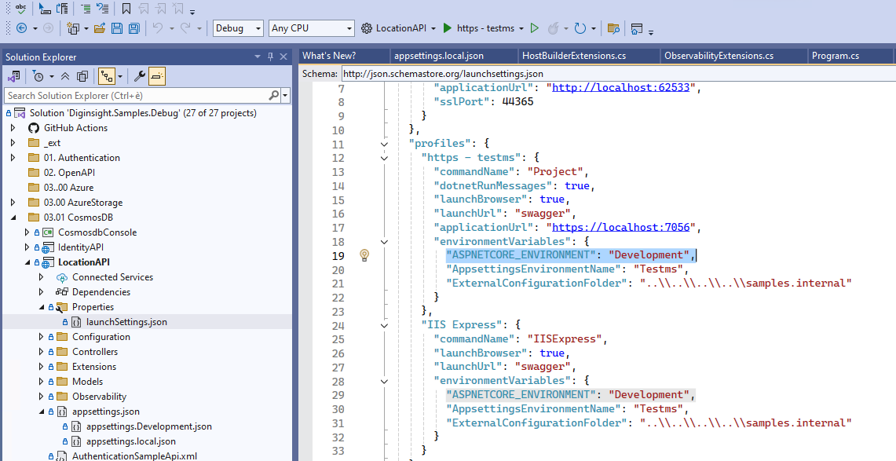This screenshot has width=896, height=461.
Task: Click the Navigate Backward arrow icon
Action: (x=21, y=28)
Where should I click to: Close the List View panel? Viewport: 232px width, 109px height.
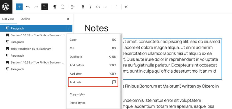point(68,19)
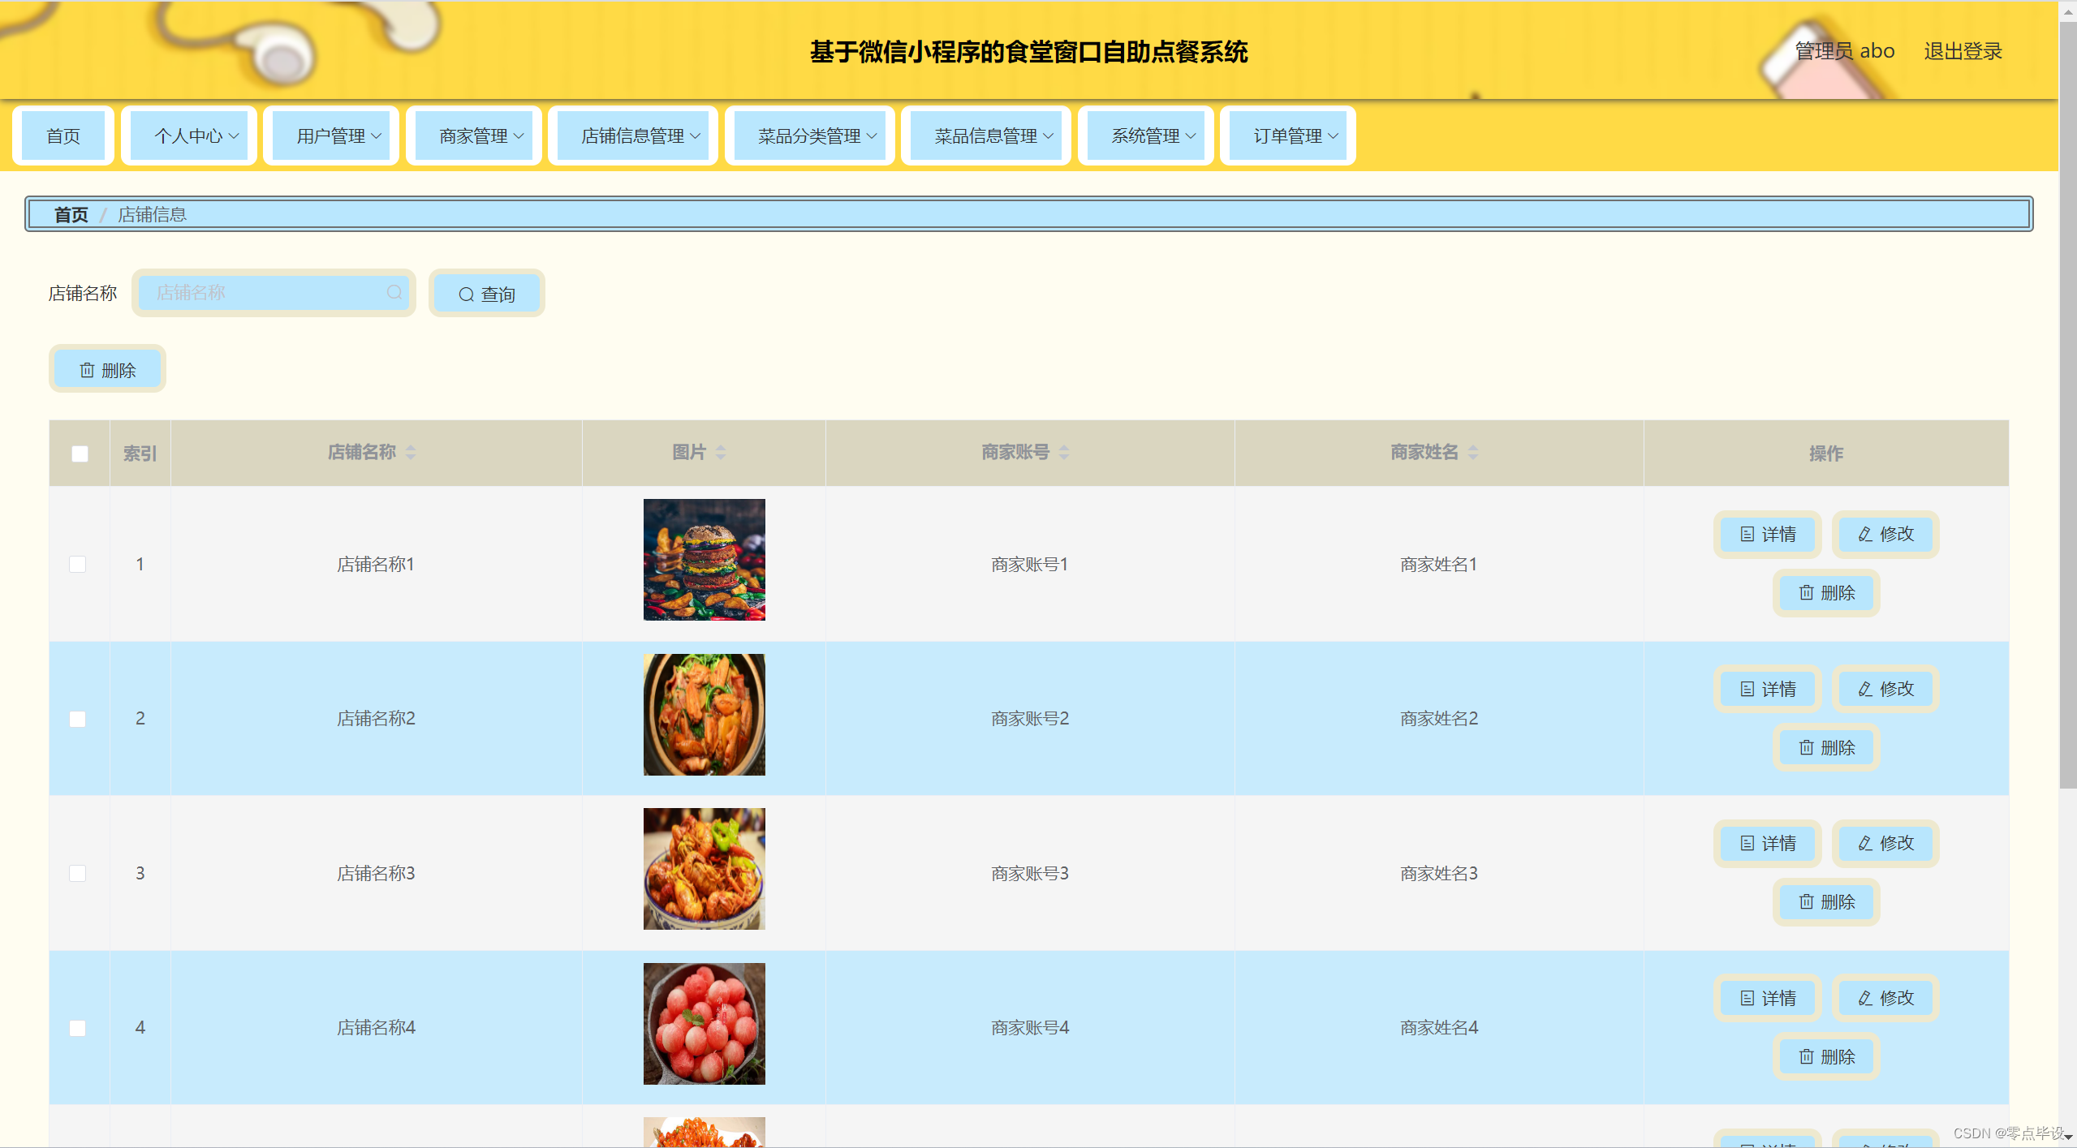The image size is (2077, 1148).
Task: Expand the 个人中心 dropdown menu
Action: (x=195, y=135)
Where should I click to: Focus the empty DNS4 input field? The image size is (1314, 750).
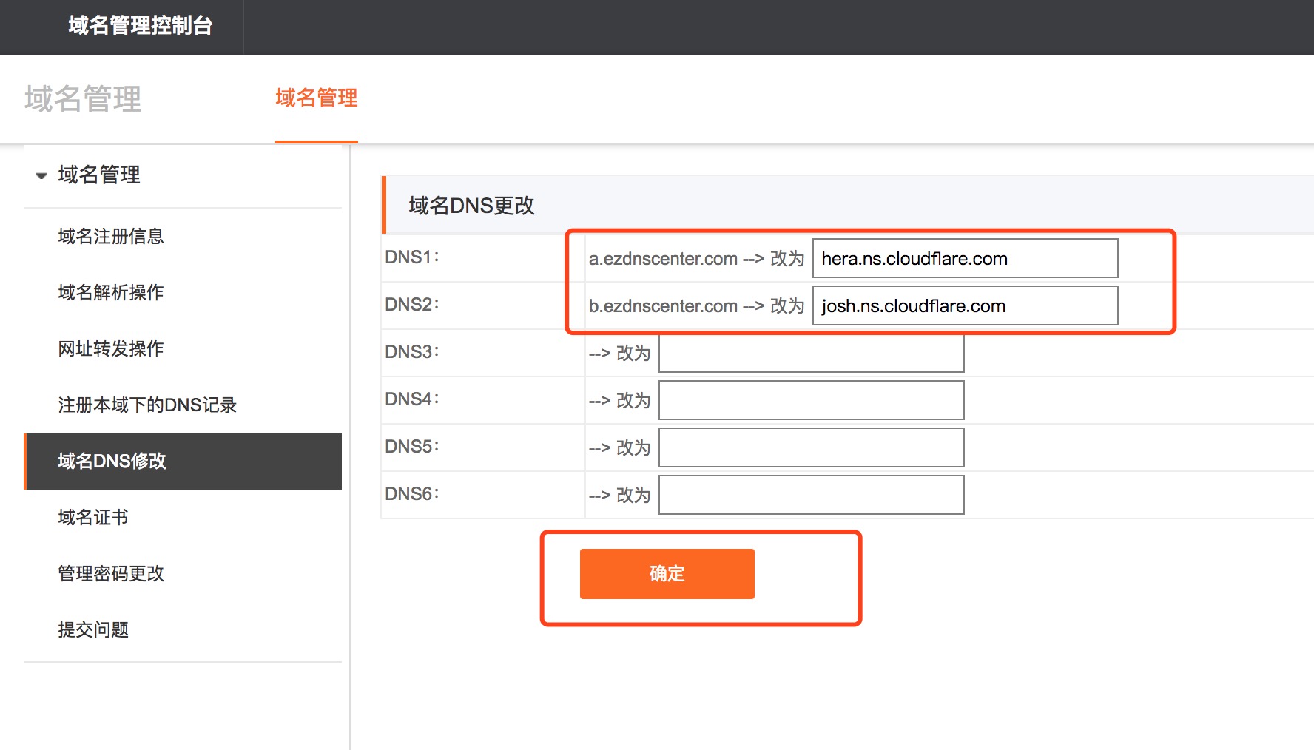click(811, 400)
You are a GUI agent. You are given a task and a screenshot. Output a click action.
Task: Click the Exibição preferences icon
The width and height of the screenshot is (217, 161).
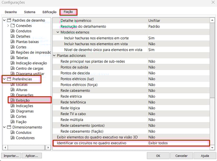(13, 100)
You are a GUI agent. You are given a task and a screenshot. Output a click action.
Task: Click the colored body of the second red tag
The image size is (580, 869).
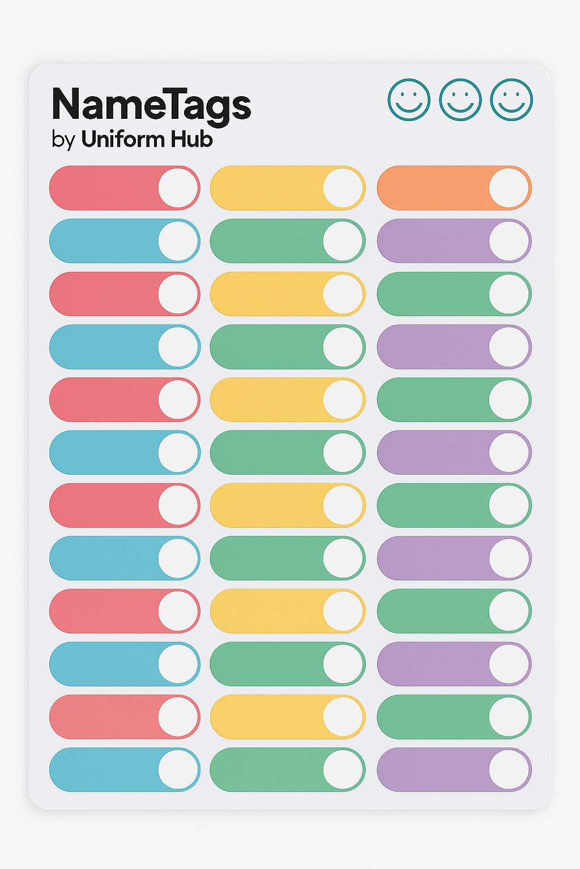[x=104, y=294]

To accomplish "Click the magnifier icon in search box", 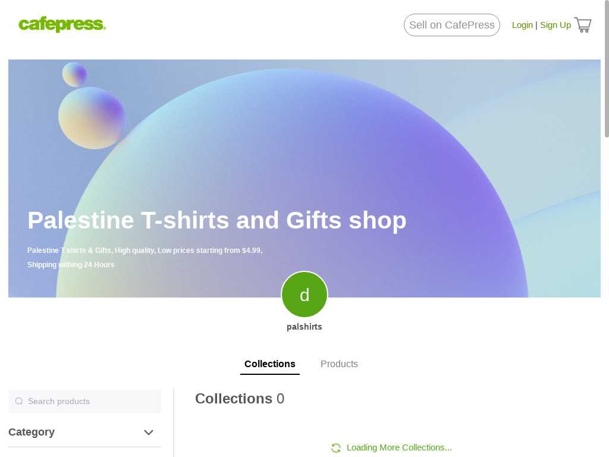I will pos(18,401).
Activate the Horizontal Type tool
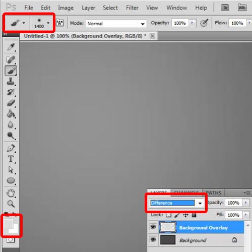The height and width of the screenshot is (252, 252). 11,159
§ §
Switch "input field" to "text box" in the records, starting at the first line and ending at the line that contains "click(811, 400)", and give those lines again with nothing else changed. Leave the pictures out of your answer.

## Completed task:
This screenshot has width=896, height=461.
Task: Click the Navigate Backward arrow icon
Action: (x=21, y=28)
Where should I click to: Close the List View panel? Viewport: 232px width, 109px height.
point(68,19)
The image size is (2077, 1148).
Task: Expand the 个人中心 dropdown menu
Action: (x=195, y=135)
Where should I click to: Focus the empty DNS4 text box? The image size is (1314, 750).
click(811, 400)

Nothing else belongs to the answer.